Data in this exercise

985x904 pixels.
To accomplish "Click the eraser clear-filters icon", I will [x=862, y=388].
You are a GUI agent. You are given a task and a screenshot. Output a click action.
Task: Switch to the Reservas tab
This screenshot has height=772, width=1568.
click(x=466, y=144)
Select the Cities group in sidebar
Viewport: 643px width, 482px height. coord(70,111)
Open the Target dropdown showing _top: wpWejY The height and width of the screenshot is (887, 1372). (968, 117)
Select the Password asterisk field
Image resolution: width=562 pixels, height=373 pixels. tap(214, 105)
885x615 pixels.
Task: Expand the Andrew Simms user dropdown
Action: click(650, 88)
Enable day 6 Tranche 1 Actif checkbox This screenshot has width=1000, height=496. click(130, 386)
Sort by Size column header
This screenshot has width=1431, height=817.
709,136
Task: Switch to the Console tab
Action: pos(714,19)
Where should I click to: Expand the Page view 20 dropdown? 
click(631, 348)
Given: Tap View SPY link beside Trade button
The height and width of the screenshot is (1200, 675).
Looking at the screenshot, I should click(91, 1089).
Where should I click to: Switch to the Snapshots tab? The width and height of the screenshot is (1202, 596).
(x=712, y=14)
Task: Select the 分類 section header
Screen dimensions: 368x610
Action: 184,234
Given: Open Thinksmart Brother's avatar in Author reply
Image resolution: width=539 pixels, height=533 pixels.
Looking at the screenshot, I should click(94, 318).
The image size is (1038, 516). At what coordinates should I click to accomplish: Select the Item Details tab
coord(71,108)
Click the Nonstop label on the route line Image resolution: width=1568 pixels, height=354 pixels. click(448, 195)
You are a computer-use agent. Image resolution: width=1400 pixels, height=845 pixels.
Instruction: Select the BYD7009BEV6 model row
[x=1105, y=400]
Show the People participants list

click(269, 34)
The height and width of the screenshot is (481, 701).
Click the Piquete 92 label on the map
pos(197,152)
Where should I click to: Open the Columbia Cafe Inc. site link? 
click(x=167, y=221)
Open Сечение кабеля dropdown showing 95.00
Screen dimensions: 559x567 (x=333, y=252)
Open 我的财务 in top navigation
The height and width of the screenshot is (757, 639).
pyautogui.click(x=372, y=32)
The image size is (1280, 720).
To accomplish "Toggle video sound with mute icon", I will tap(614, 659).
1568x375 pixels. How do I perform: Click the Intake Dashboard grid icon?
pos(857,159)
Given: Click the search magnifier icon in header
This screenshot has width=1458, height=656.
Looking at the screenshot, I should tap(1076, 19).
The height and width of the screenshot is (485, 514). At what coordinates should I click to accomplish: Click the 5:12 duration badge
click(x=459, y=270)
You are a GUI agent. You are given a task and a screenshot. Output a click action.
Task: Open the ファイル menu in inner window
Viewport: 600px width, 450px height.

Work instructions
Copy out each line of the data where the string "header" appears.

Exercise response
Sort by Size column header
Task: Select the 分類 section header
Given: Click the search magnifier icon in header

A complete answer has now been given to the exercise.